Kumala menghela napas berat. "Kuma masih belum ketemu sama Ibu," ujarnya dengan nada lesu. Itu benar, ia masih berharap bisa bertemu dengan Ibunya. Namun selama empat tahun pencarian, ia tidak bisa menemukan jejak ibunya sama sekali.

Berdeham pelan, Harjuna berjalan menghampiri Kumala. Ia meraih kedua bahu gadis itu sehingga membuat mereka berdiri dengan saling berhadapan.

"Kamu pasti ketemu Ibu kamu nanti. Pasti," ujar Harjuna, meyakinkan Kumala.

"Itu berarti Ibunya Kuma masih hidup?"

Harjuna mengangguk. "Kalau kita cuma fokus mencari di satu tempat, ditambah lagi info-info yang kamu dapat kurang akurat, kayaknya bakalan sulit. Mungkin kalau kita balik ke Indonesia, terus cari-cari info tentang Ibu kamu di sana. Well, siapa tahu sebenarnya dia sudah pulang ke Indonesia." Harjuna beralasan, siapa tahu hati Kumala jadi tergerak jadi semangat untuk pulang.

Kumala tampak berpikir sejenak, sambil manggut-manggut pelan. "Benar juga, ya. Kenapa Kuma baru kepikiran sekarang, ya?"
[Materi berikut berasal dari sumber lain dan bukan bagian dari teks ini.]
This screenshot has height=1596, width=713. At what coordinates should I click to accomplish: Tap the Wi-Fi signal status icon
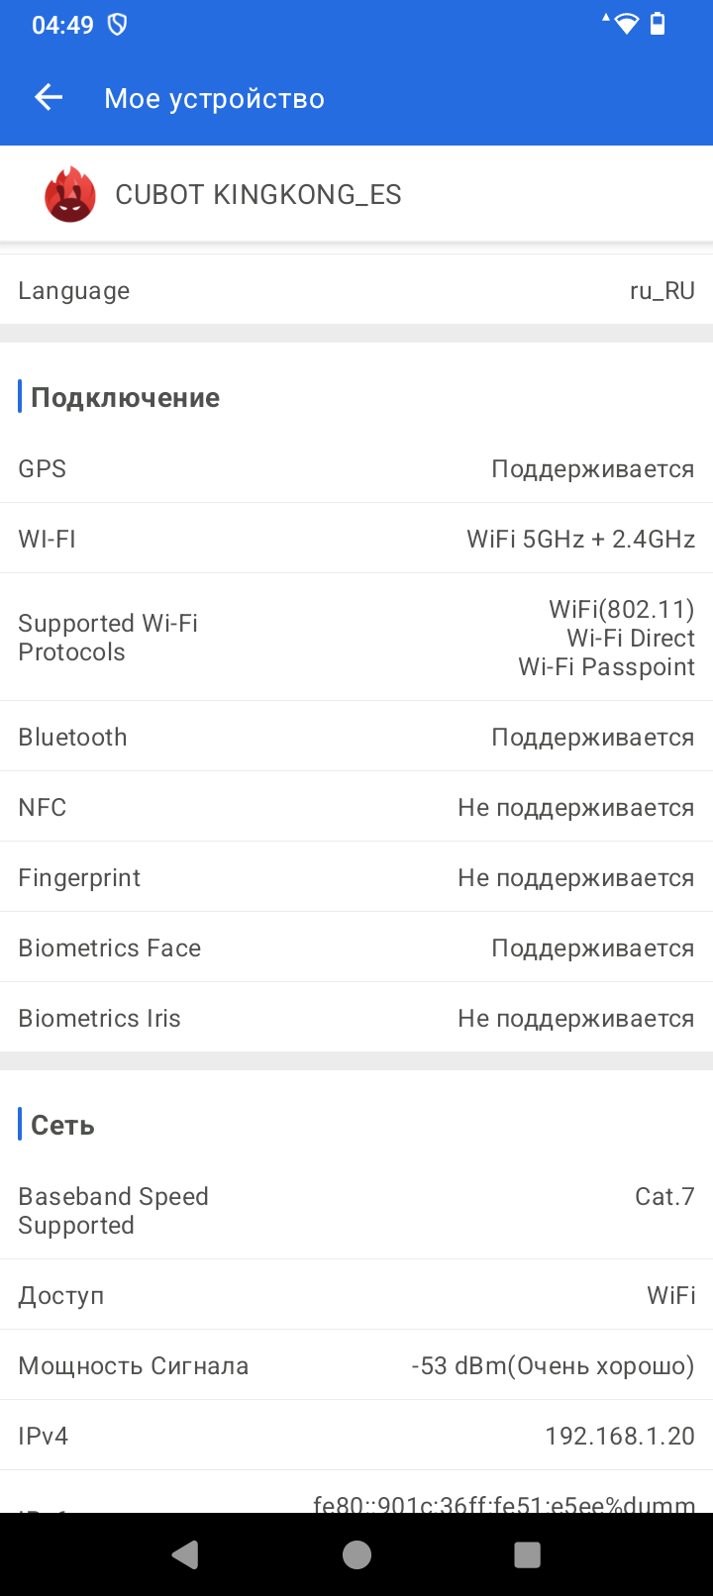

Harjuna tersenyum penuh arti lantas mengacak rambut Kumala dengan gemas. Tanpa Kumala tahu, Harjuna sebenarnya sudah menyimpan sebuah kunci untuk harapan Kumala. Namun ia tidak bisa memberitahunya sekarang. Nanti saja ketika mereka sudah sampai di Jakarta. Yang terpenting sekarang, ia bisa membawa Kumala pulang.